Alya, seorang sekretaris dengan kepribadian "ngegas" dan penuh percaya diri, melamar pekerjaan sebagai sekretaris pribadi di "Albert & Co.", perusahaan permata terbesar di kota. Ia tak menyangka akan berhadapan dengan David Albert, CEO tampan namun dingin yang menyimpan luka masa lalu. Kehadiran Alya yang ceria dan konyol secara tak terduga mencairkan hati David, yang akhirnya jatuh cinta pada sekretarisnya yang unik dan penuh semangat. Kisah mereka berlanjut dari kantor hingga ke pelaminan, diwarnai oleh momen-momen lucu, romantis, dan dramatis, termasuk masa kehamilan Alya yang penuh kejutan.
[REVISI]
Karya ini diterbitkan atas izin NovelToon Zaraaa_, isi konten hanyalah pandangan pribadi pembuatnya, tidak mewakili NovelToon sendiri
12. Email Salah Alamat, Cinta Tepat Sasaran?
Alya duduk di mejanya, mengetik dengan cepat, jari-jarinya menari di atas keyboard. Pagi ini begitu sibuk, penuh dengan tugas-tugas yang harus segera diselesaikan. Namun, meskipun kesibukannya, pikirannya tak bisa sepenuhnya lepas dari David Albert. Bosnya yang tampan dan misterius itu masih membekas dalam pikirannya, terutama setelah kejadian kopi tumpah kemarin yang mengubah suasana kantor menjadi lebih ringan. Alya tak bisa menahan senyum kecil saat mengingat David yang tertawa terbahak-bahak, meski seharusnya ia marah.
Namun, perasaan cemas segera muncul. Ada tugas penting yang harus ia selesaikan: mengirim email kepada klien tentang proyek "Rainbow Bridge," proyek ambisius yang tengah digarap oleh Albert Group. Alya mengetik dengan cepat, memastikan setiap detail tersampaikan dengan jelas. Proyek ini sangat penting, dan ia ingin memastikan semuanya berjalan lancar.

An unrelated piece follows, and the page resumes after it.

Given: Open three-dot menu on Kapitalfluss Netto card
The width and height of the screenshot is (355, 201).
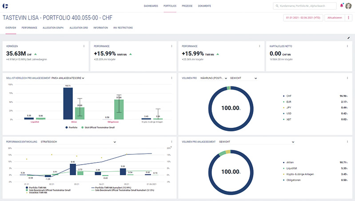Looking at the screenshot, I should pos(347,46).
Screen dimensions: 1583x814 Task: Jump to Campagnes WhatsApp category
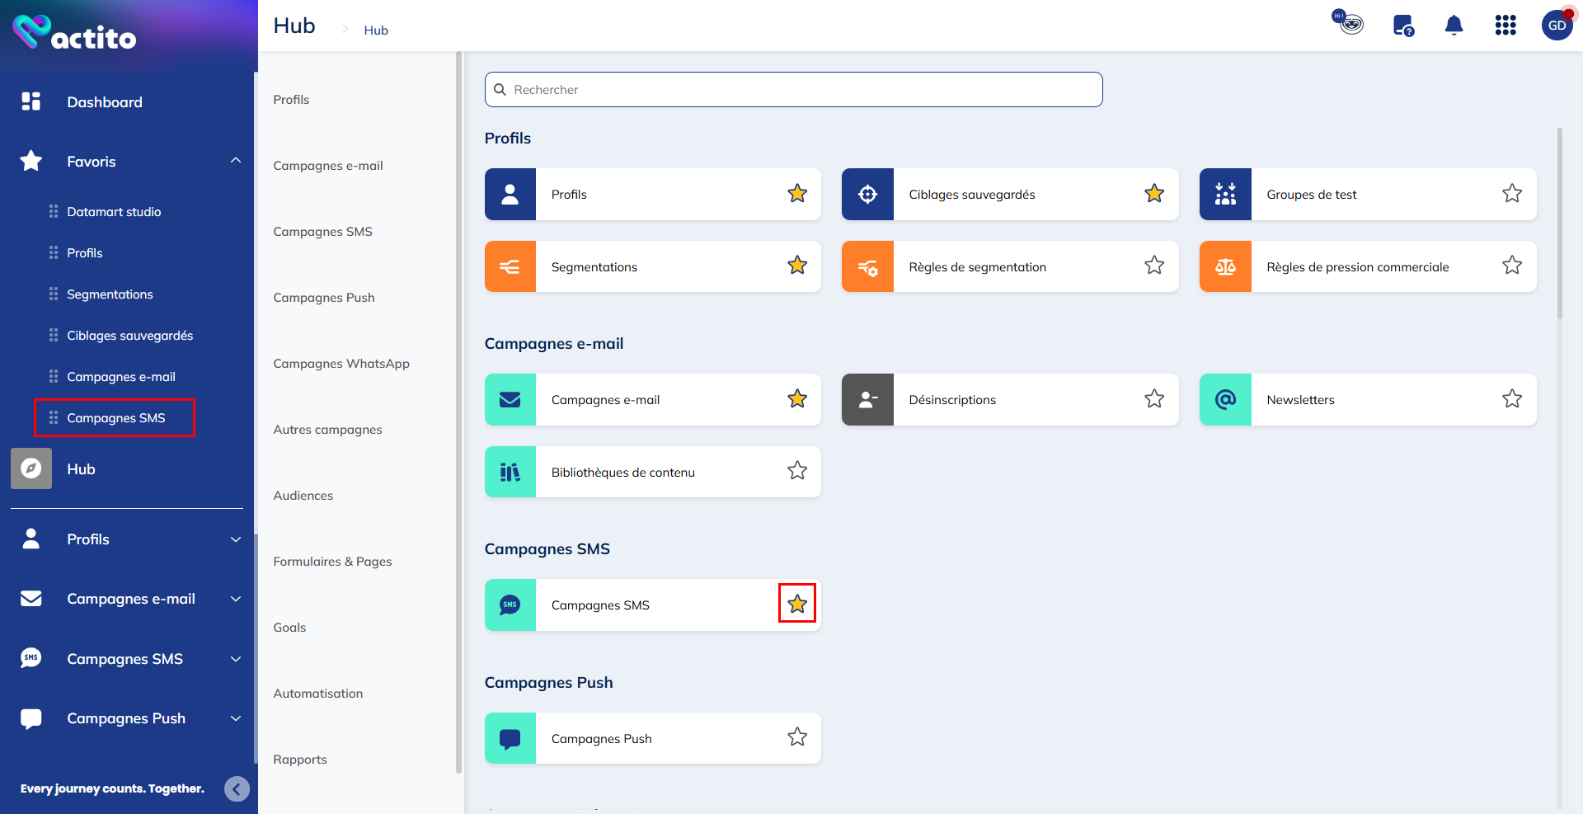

Saat ia hampir selesai, tiba-tiba ia merasakan ketegangan di tangannya. Dalam kecepatan itu, ia tanpa sengaja menekan tombol yang salah. Klik! Seketika, ia menyadari kesalahan fatal yang baru saja ia lakukan. Alih-alih mengirimkan email kepada klien, ia telah mengirimkan email yang berisi data-data rahasia tentang proyek "Rainbow Bridge" kepada alamat pribadi David Albert.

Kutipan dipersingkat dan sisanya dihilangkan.